This 2003 paper is obviously not talking about the LEAF's particular Lithium chemistry, but I believe the behaviors it describes are typical. Capacity fade is discussed on pg 7, Fig 5, which I display below:
Image

The chart shows that capacity fade slows for all temperatures as the SOC is reduced from 10% to 80% to 60% SOC. At high state of charge the Li-ions are concentrated on the graphite electrode. My understanding is that the primary loss process takes place at this electrode, so it seems reasonable that this process would slow as the SOC lowers.

Re: Early Capacity Losses-Was(Lost a bar...down to 11)

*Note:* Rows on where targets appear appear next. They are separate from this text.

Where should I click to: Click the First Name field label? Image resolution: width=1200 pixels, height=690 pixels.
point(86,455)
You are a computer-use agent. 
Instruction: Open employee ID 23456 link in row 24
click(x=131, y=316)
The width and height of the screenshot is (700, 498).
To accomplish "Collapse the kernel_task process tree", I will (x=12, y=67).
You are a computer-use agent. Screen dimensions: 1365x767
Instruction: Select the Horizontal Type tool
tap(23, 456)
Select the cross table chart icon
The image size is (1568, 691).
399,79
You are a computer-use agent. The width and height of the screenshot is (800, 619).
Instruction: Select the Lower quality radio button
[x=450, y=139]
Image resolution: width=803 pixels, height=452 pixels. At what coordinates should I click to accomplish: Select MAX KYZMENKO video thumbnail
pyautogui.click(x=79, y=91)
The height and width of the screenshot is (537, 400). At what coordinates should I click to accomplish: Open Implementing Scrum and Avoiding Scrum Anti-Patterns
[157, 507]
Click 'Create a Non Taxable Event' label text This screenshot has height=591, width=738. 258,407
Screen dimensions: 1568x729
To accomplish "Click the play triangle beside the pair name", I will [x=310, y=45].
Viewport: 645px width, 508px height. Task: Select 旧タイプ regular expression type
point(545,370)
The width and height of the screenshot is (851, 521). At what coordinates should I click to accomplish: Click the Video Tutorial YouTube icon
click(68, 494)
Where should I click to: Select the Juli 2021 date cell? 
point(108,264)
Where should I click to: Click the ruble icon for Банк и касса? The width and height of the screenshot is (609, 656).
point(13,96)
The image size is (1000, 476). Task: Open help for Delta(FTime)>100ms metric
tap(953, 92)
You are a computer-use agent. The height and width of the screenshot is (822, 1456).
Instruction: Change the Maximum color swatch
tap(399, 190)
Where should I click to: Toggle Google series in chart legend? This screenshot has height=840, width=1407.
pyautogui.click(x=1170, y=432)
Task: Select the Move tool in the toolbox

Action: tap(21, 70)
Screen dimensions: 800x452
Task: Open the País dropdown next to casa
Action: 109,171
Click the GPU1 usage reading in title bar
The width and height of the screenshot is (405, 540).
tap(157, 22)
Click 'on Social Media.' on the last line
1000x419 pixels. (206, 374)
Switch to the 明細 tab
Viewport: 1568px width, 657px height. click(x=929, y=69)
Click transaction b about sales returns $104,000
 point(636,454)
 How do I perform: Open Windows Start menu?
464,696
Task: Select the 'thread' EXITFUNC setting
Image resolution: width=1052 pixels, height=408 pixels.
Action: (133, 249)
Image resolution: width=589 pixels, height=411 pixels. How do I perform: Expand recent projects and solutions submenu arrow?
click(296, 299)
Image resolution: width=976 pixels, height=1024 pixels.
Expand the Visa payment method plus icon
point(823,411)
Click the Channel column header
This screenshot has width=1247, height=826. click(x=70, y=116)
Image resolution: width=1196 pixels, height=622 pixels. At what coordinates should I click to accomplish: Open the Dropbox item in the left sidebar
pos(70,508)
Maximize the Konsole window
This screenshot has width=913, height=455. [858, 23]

Posted: Fri Sep 07, 2012 4:20 pm
by GeekEV
tbleakne wrote:The chart shows that capacity fade slows for all temperatures as the SOC is reduced from 100% [EDIT: I'm assuming you meant 100% here not 10%] to 80% to 60% SOC. At high state of charge the Li-ions are concentrated on the graphite electrode. My understanding is that the primary loss process takes place at this electrode, so it seems reasonable that this process would slow as the SOC lowers.
Except that graph seems to show that at 55C the 80% SOC level will fade MORE than the 100% SOC level. Does that suggest that at extreme temperatures you're better off charging to 100% SOC as often as possible? :shock:

Re: Early Capacity Losses-Was(Lost a bar...down to 11)

Posted: Fri Sep 07, 2012 4:23 pm
by mwalsh
GeekEV wrote:Except that graph seems to show that at 55C the 80% SOC level will fade MORE than the 100% SOC level. Does that suggest that at extreme temperatures you're better off charging to 100% SOC as often as possible? :shock:
So it's not just me who saw that then? I just finished a couple of beers, and had already discounted it as an alcohol fueled delusion.